D’une dizaine d’années plus jeune, Emmerich Kalman est quasi contemporain de Lehar. Né en Hongrie en 1882 dans une famille de négociants juifs, il atteint déjà la célébrité avec Princesse Czardas en 1915, tableau d’une société qui s’effondre au début de la grande guerre. Sa carrière de compositeur le mène de Budapest à Vienne, Comtesse Mariza triomphe en 1924 avec le ténor Hubert Marischka directeur alors du Theater an der Wien puis c’est  en 1926 la princesse de cirque  et la duchesse de Chicago en 1928. Des mélodies inspirées du folklore hongrois et de la tradition viennoise incorporent des éléments de jazz. Les textes sont pleins d’humour et ses œuvres voyagent beaucoup au travers des océans de Vienne à New York.
Ralph Benatzky naît en 1884 en Moravie qui fait partie à l’époque de l’empire austro-hongrois. Il  étudie à Vienne et à Prague et commence à composer la musique et les textes de ses opérettes et de  revues de cabaret. Dès 1914 il part pour Berlin où il crée de nombreuses opérettes dont  l’auberge du cheval blanc en 1930 qui connaît une carrière fulgurante entre Vienne, Berlin et Hollywood. Le librettiste Erik Charell lui- même directeur de revues décrit cette opérette comme « un divertissement intelligent pour le citadin moderne », irrévérencieux et décadent tout en restant glamour, une satire mordante du tourisme allemand dans un décor nostalgique de carte postale kitsch.

Indissociables des compositeurs sont les grands interprètes du moment, Max Hansen, Zarah Leander, Betty Fischer qui donne la tête d’affiche de l’exposition au Theatermuseum dans Die Königin 1927 d’Oskar Strauss avec Herbert Marischka, c’est l’époque d’argent de l’opérette viennoise dont elle est la diva. Elle chante 400 fois dans l’opérette  der Orloff  1925 de Bruno Granichstaedten.

☆ ☆ ☆ ☆

* [Parties de l'exercice]:
[A] D'après le texte sur l'opérette, en quelle année Comtesse Mariza triomphe-t-elle ?
[B] Reprenez le texte sur l'opérette après sa dernière phrase et poursuivez-le.
Les enregistrements ne servent à rien ici.

☆ ☆ ☆ ☆

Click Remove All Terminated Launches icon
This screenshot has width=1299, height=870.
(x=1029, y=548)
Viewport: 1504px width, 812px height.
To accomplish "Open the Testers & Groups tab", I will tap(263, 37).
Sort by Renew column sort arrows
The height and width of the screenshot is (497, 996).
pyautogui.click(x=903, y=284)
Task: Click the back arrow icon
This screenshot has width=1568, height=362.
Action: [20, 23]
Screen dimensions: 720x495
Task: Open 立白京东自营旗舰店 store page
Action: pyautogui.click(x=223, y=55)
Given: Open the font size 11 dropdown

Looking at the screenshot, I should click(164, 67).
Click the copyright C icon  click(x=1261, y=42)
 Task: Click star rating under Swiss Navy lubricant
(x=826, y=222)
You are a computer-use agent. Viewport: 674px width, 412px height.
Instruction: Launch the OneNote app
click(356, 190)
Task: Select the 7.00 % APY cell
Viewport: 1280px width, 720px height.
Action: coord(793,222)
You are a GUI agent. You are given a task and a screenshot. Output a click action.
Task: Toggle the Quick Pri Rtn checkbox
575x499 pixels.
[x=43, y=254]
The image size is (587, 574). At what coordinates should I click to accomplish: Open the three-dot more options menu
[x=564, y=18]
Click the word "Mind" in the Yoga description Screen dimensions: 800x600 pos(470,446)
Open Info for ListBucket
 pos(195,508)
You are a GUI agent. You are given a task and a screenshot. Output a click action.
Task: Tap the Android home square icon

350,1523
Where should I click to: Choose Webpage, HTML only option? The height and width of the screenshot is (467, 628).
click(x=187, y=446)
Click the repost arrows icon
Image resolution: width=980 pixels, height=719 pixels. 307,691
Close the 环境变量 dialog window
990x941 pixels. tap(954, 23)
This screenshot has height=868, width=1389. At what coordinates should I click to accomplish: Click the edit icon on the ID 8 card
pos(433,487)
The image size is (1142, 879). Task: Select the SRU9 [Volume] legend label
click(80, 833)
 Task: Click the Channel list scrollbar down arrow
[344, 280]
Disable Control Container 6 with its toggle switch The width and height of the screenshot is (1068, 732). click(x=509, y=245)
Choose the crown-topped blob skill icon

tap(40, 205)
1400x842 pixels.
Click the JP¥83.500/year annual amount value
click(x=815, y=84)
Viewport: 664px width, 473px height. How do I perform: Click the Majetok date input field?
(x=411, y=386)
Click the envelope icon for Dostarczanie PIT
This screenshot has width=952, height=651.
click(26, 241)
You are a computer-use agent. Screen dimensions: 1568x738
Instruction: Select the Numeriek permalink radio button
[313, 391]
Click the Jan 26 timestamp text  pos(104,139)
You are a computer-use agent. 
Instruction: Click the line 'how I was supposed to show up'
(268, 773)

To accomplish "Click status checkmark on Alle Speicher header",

☆ ☆ ☆ ☆

* [Tâches résolues]:
[A] En 1924.

[B]
La prise de pouvoir de Hitler en Allemagne signe l’arrêt de mort de l’opérette à son apogée. Les lois raciales interdisent aux juifs de travailler, la scène musicale et théâtrale leur est interdite. Or presque tous les artistes, compositeurs ou librettistes sont, soit juifs ou apparentés, de près ou de loin. Certains quittent Berlin pour Vienne entre 34 et 38, on y assiste à un renouveau tardif de l’opérette. Dès l’Anschluss la même politique s’applique en Autriche, Kalman s’exile aux Etats-unis, Benatzky qui n’est pas juif mais s’en est pris à Hitler dans une de ses chansons satiriques part pour Hollywood où il commencera une carrière cinématographique. Hansen retourne au Danemark dont sa mère était originaire. Lehar marié à une  juive se terre à Bad Ischl avec sa famille, il y passera toute la guerre.

Hitler adore l’opérette, il découvre avec horreur que son morceau favori Die goldne Meisterin d’Edmund Eysler 1917 est l’œuvre d’un juif. Il demande à Lehar de divorcer de sa femme Sophie, Lehar refuse. Il voudrait que Kalmann accepte de devenir aryen d’honneur, Kalman refuse. L’opérette est alors victime d’une large épuration, les textes sont purgés, plus de critique sociale et d’humour juif, la musique est épurée, on enlève tous les éléments de jazz, la musique nègre comme on l’appelle. Il s’ensuit une opérette insipide qui a perdu son caractère percutant. Die goldene Meisterin  changera trois fois de nom jusqu’à ce que Hitler se décide à élire La Veuve joyeuse son opérette préférée.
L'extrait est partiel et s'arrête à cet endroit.